"Black and Latinx borrowers [are] more likely to be denied credit than white borrowers and more likely to be charged higher interest rates [...]. [O]ne of many ways the financial deck is stacked against Black and brown consumers.”
The push for a public credit reporting agency is part of President Biden’s job and economic recovery agenda. The president’s agenda is inspired by a proposal from Dēmos, a liberal think tank with offices in New York and Washington, D.C. It calls for the formation of a new, national credit reporting and scoring division inside the Consumer Financial Protection Bureau (CFPB). [...]

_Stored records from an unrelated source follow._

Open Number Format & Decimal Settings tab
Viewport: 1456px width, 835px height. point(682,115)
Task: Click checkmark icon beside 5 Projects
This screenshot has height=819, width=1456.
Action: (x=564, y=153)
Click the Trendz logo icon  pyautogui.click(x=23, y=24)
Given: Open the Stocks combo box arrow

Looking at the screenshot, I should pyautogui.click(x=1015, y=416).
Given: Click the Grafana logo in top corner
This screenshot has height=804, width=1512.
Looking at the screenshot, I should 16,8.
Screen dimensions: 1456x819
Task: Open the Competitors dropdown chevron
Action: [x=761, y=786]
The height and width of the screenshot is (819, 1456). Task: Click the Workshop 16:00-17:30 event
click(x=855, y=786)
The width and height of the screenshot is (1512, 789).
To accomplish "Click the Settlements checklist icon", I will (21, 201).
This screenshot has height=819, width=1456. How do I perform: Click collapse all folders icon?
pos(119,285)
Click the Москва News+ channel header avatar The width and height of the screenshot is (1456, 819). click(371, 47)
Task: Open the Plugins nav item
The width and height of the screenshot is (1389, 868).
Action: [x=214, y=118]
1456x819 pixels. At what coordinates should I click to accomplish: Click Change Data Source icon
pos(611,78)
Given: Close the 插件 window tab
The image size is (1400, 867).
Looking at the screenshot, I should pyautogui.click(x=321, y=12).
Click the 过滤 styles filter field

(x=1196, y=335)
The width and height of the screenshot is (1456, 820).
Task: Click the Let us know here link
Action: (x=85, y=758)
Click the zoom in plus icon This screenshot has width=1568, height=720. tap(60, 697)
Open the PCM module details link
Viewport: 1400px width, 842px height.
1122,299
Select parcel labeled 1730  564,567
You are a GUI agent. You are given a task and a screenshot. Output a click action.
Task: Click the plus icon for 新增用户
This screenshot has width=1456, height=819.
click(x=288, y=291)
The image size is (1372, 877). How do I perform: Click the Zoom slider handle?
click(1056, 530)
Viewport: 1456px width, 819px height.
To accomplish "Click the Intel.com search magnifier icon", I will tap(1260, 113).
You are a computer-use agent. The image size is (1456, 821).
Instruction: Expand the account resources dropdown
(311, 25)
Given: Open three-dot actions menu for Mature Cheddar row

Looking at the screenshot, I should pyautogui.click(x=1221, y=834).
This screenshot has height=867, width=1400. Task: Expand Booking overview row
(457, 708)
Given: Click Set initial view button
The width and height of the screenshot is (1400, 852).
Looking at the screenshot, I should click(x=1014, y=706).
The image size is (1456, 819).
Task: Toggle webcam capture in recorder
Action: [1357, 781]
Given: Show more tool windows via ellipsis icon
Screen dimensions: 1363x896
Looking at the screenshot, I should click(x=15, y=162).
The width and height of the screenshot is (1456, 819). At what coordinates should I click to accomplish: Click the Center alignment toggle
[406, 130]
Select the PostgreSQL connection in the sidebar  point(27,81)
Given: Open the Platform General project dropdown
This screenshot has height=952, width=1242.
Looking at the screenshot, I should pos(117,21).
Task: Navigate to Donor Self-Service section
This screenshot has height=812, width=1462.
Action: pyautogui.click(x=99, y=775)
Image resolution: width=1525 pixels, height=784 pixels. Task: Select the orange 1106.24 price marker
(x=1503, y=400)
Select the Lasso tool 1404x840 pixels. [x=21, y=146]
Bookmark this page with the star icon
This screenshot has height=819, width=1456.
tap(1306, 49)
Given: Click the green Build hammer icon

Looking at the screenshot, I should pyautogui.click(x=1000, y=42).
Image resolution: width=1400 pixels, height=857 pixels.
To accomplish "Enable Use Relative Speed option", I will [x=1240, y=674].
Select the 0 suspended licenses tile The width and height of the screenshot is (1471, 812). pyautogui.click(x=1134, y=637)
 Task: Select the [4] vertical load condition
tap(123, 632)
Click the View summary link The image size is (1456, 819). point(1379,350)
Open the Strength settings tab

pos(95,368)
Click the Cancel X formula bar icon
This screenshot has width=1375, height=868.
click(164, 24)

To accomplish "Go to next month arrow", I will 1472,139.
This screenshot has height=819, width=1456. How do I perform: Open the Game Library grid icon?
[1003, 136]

Amy Traub, associate director of policy and research at Dēmos, said that although credit scores never formally take race into account, that doesn’t mean they’re race-neutral. “[Credit scores] draw on data about personal borrowing and payment history that is shaped by generations of discriminatory public policies and corporate practices.”
Many studies indeed show that Black and Latino consumers (as a group) have lower credit scores than their white and Asian counterparts. A CFPB study from 2015 found that those same Black and Latino consumer groups are also more likely to have no credit scores at all—known as being credit invisible.
“…Black and Latinx borrowers [are] more likely to be denied credit than white borrowers and more likely to be charged higher interest rates on everything from home mortgage loans, to credit cards, to car loans,” Traub said. “It’s just one of many ways the financial deck is stacked against Black and brown consumers.”